Staff managed to protect the hall but the wider estate underwent repairs.

Lead ranger Chris Dunkerley said climate change meant Lyme "needed to prepare" for more floods in the future.

Park officials have already announced they will plant 6,000 trees, re-route water courses, restore moorland and increase the capacity of its lakes.

Image caption,
The park's profile grew after featuring in the BBC's Pride and Prejudice

Nestled on the edge of the Peak District, it featured as the exterior of Mr Darcy's home Pemberley in the BBC's 1995 adaptation of Jane Austen's novel Pride and Prejudice.

The estate saw a significant boost in visitors after the character, played by Colin Firth, was seen diving in its lakes and emerging in a wet shirt.

Deborah Maxwell, general manager at Lyme, said: "If Mr Darcy were to jump into one of the lakes and reservoirs at Lyme today, he would be in for quite a shock.

"Over the years, flooding has caused silt to build up... so they are much shallower than they used to be."

Image source, NT
Image caption,
The flood caused more than £250,000 worth of damage, the National Trust said

Heavy rain on 31 July 2019 sent torrents of water down the moorland along "outdated water channels" into the garden, leading the central lake to burst its banks, a National Trust spokesperson said.

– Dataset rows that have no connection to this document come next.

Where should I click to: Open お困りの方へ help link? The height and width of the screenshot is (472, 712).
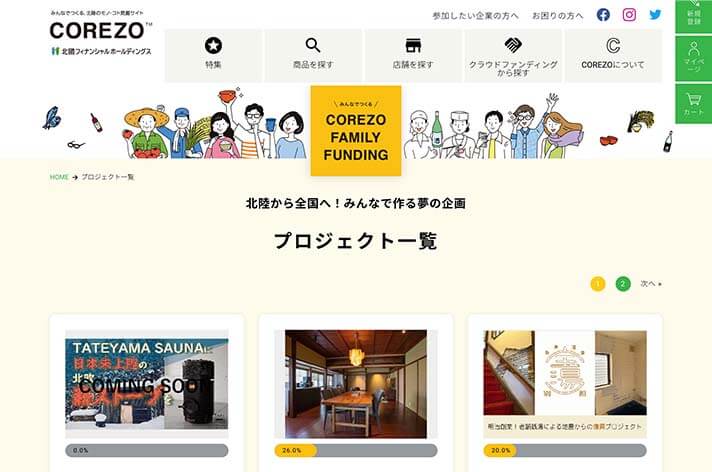click(558, 16)
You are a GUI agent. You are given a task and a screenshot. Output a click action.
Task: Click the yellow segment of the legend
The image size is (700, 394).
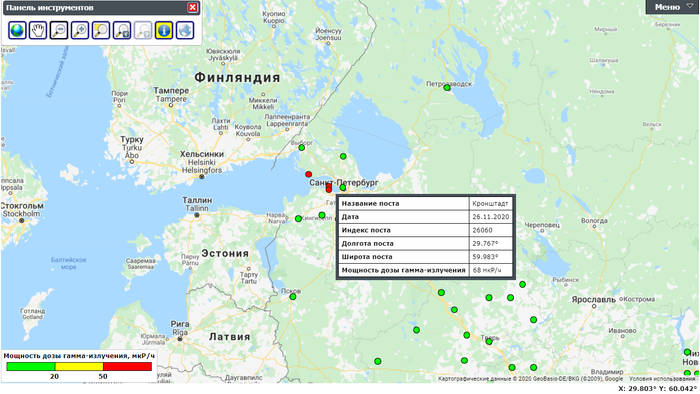[x=79, y=366]
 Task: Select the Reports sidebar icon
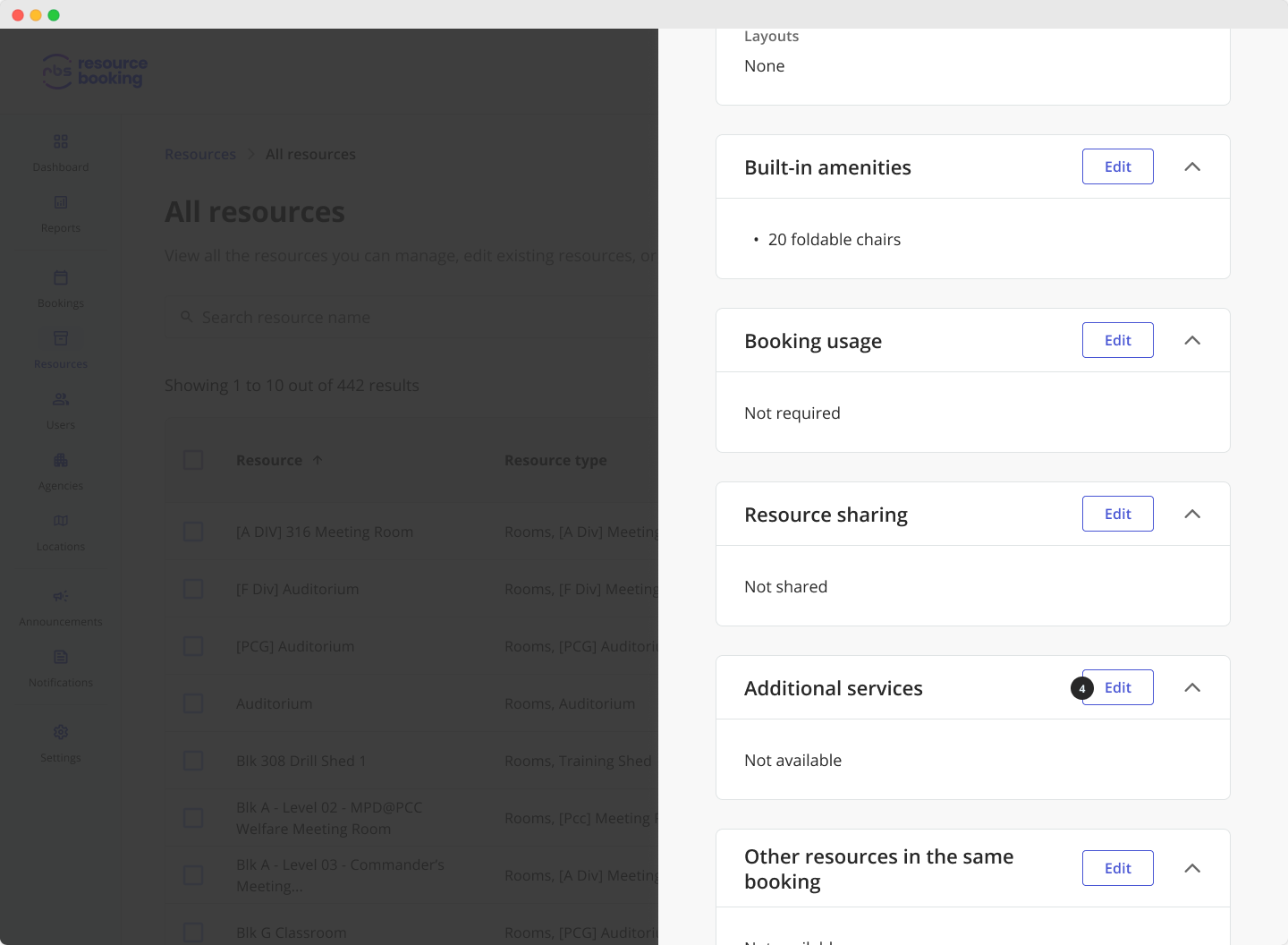click(x=60, y=213)
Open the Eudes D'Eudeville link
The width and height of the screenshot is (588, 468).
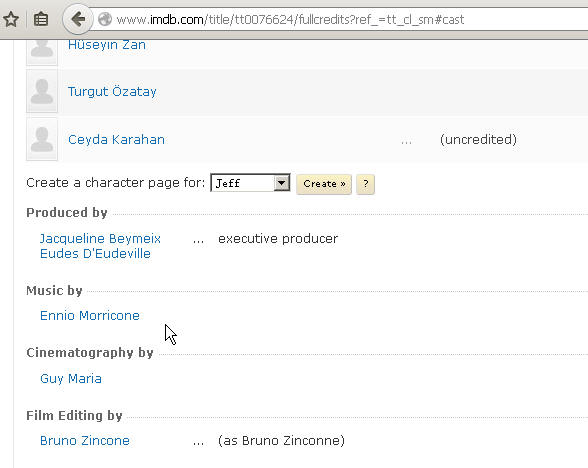95,254
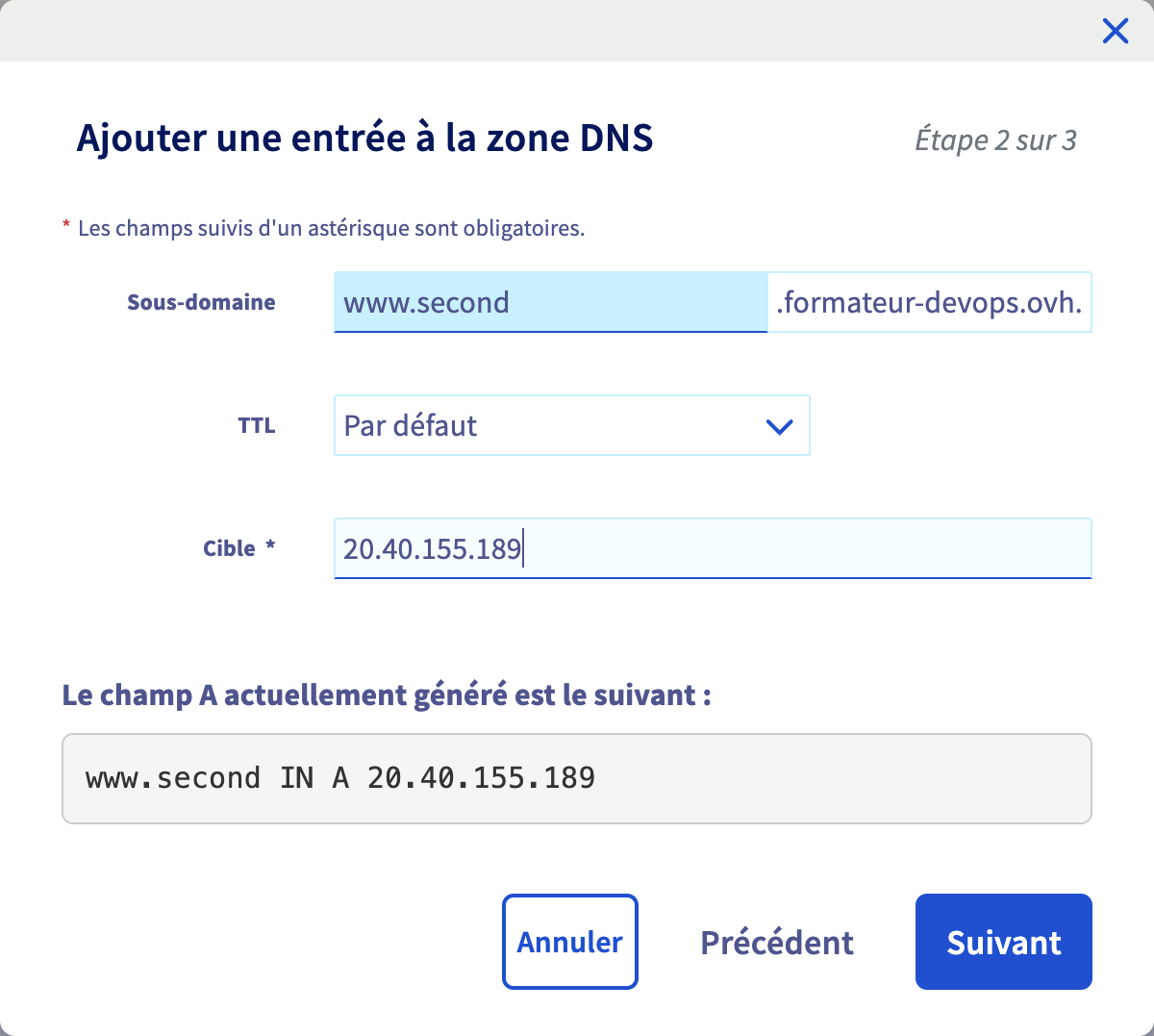The image size is (1154, 1036).
Task: Open the TTL 'Par défaut' combo box
Action: [x=558, y=425]
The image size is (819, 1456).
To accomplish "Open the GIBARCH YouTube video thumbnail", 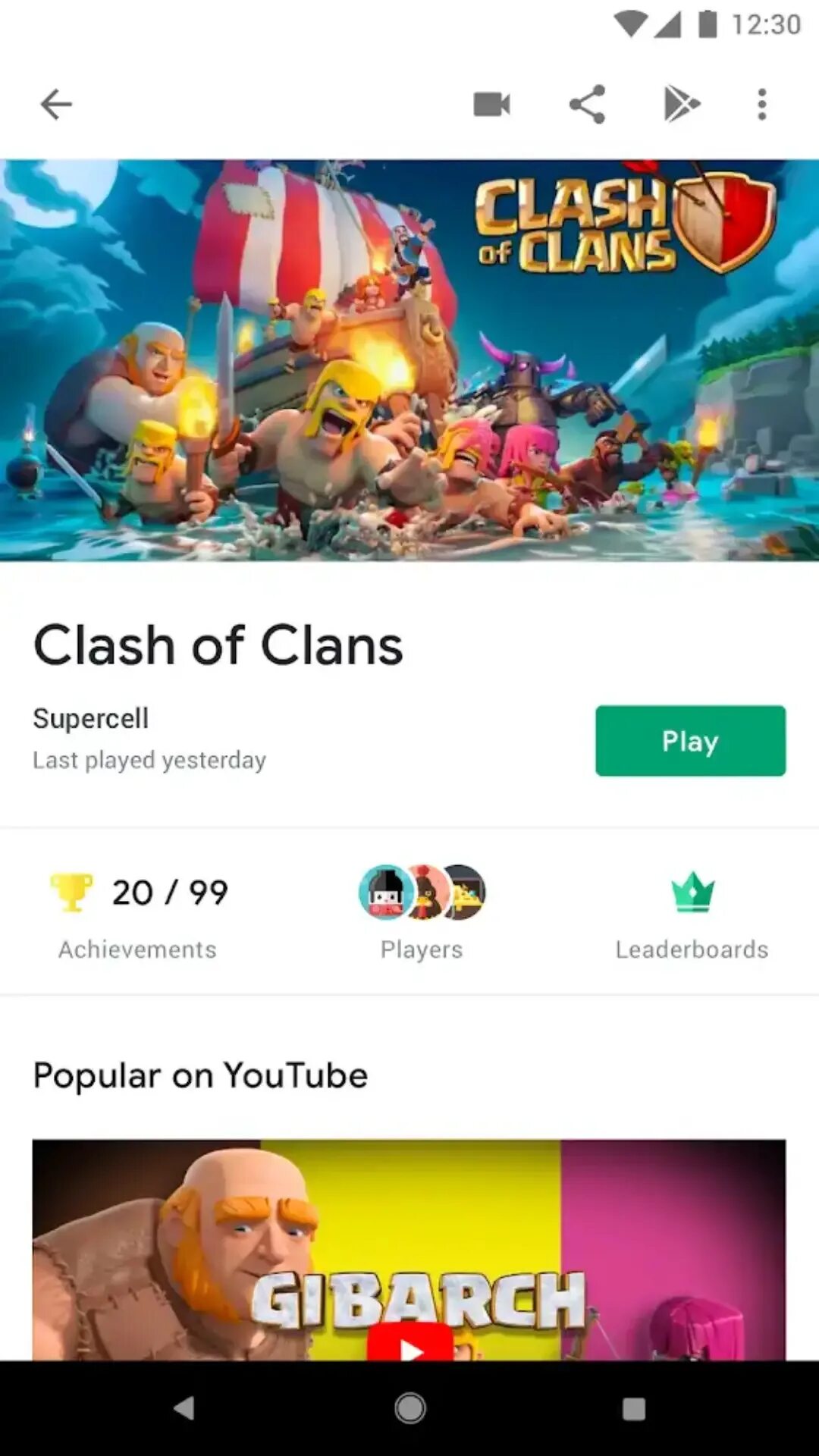I will [x=409, y=1250].
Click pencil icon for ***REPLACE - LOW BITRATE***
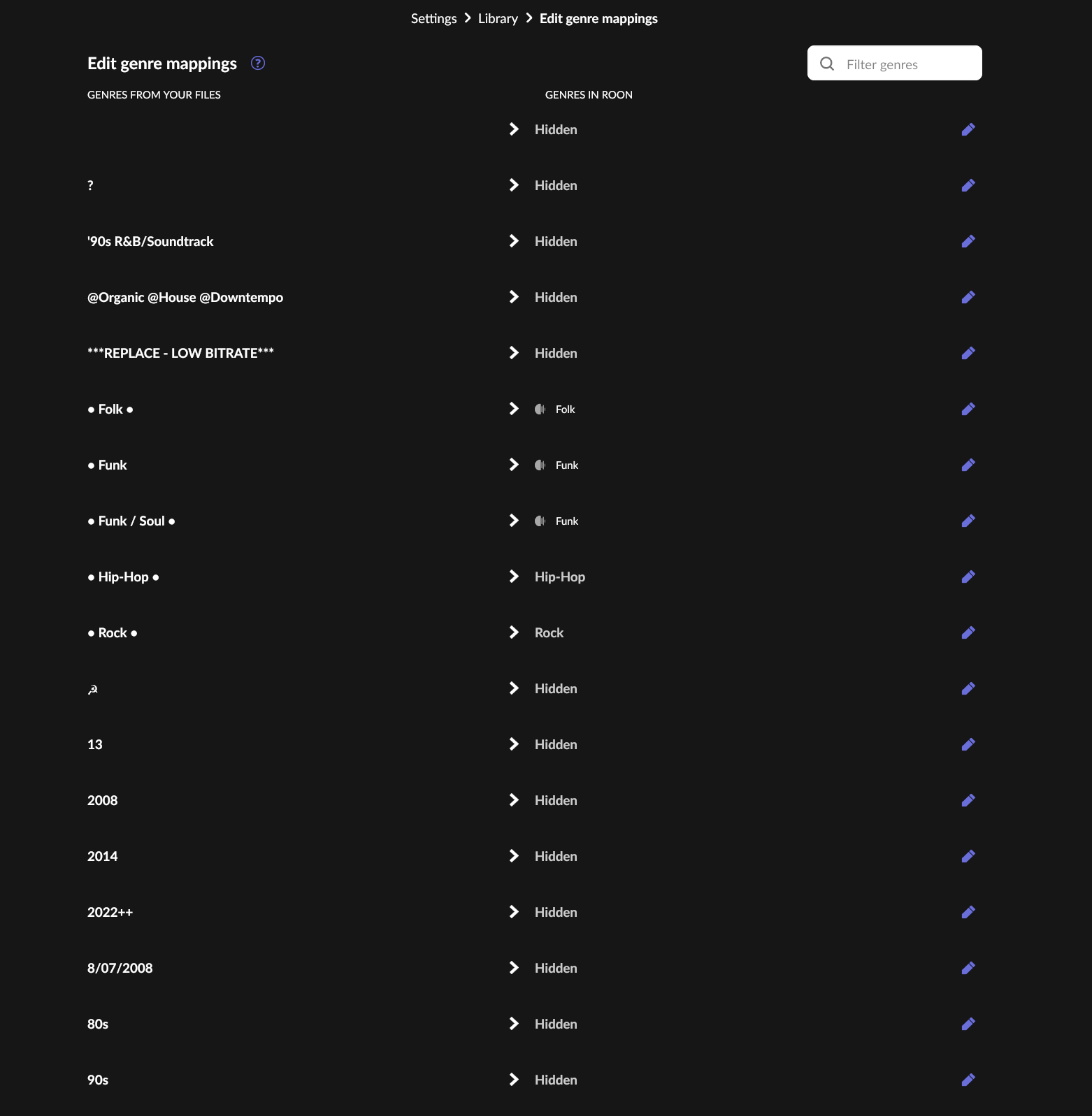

The garden has been restored and has reopened to visitors, however the park has started flood management projects to "minimise the risk of flood damage to homes and businesses surrounding the estate".

Mr Dunkerley said the team would restore 174 hectares of moorland in the upper catchment of the River Mersey and build "leaky dams" - where felled wood is laid across streams to slow water during heavy rain.

"We know that if climate change continues at its current rate, places like Lyme are at serious risk of damage from flood events.

"While we are tackling climate change in lots of ways here at the National Trust - including our plan to become carbon net zero by 2030 - we also need to prepare for floods now."

Image source, NT
Image caption,
The garden and car park were flooded by heavy rain in July 2019

In January, volunteers at a south Manchester park where RSPB founder Emily Williamson lived called for better environmental management after flooding of the River Mersey.

Benches were knocked over by rushing water at Fletcher Moss Park during Storm Christoph.